Things I've Learned in Bikram Yoga

By Boyd Martin

1. If yoga turns it on, yoga will turn it off. I've had many classes where a muscle or joint will "release" (I used to wrongly identify it as "strain"), causing pain and stiffness or soreness after class. By the end of the next class, invariably, that soreness and pain disappears.

2. Your body is stronger than you think it is. You have more energy than you think you do. One day in class I decided to completely ignore my thoughts as to what I could or couldn't do in class, and was surprised to find a whole new range of motion, and a whole new area of energy and strength. The body obeys the limitations imposed upon it by the mind. Because Bikram Yoga is one of the most strenuous forms of hatha yoga, it is easy to claim to myself that I MUST be tired after all that exertion. Letting myself engage in this way, certainly obtained the result. The REALITY of yoga class is that it CREATES energy. Although it is natural to feel weakness or exhaustion, that feeling is actually RECOVERY, and in a few minutes, I claim to myself that I am refreshed and energetically ready for life. And, magically, I am.
□ □ □ □ □ □ □
** What this task involves **
Can you repeat everything in the Bikram Yoga piece from "1. If yoga turns" down to "and pain disappears.", changing "soreness" to "aching" wherever it appears?

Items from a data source
□ □ □ □ □ □ □
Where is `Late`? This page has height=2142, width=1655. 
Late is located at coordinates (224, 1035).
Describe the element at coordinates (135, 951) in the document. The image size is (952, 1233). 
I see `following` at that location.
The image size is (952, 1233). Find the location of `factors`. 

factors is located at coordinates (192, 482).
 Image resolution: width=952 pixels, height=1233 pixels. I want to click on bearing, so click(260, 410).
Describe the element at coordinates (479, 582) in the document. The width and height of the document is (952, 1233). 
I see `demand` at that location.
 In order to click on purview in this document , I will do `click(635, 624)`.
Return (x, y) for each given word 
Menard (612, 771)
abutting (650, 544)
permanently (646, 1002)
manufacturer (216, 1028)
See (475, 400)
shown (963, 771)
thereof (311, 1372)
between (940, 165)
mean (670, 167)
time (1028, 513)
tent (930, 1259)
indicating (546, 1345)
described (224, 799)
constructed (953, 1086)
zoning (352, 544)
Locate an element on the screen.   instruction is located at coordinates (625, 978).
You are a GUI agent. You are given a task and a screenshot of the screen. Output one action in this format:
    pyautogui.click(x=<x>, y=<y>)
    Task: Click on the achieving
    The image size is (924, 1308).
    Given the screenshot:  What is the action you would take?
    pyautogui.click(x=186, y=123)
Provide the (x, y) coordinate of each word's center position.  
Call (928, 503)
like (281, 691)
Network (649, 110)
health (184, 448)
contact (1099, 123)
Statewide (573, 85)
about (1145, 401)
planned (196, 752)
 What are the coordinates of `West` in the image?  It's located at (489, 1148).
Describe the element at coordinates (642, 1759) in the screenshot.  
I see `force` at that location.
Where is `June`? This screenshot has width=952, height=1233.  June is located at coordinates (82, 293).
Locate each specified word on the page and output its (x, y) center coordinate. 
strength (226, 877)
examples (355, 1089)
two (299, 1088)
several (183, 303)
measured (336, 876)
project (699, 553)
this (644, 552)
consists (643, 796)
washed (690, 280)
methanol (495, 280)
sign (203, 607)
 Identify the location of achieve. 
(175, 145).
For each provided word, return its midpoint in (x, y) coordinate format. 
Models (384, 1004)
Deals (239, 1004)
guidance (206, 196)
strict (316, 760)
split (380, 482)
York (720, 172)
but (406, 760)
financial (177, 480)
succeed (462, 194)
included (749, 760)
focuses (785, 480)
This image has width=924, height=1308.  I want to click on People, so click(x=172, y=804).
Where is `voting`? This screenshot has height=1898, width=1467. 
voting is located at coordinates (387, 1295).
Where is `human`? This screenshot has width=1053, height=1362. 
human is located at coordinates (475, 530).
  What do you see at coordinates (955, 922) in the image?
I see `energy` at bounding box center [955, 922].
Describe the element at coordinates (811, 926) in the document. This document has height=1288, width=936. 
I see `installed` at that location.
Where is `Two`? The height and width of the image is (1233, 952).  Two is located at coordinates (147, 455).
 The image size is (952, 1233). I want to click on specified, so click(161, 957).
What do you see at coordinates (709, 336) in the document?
□ □ □ □ □ □ □
** Answer **
1. If yoga turns it on, yoga will turn it off. I've had many classes where a muscle or joint will "release" (I used to wrongly identify it as "strain"), causing pain and stiffness or aching after class. By the end of the next class, invariably, that aching and pain disappears.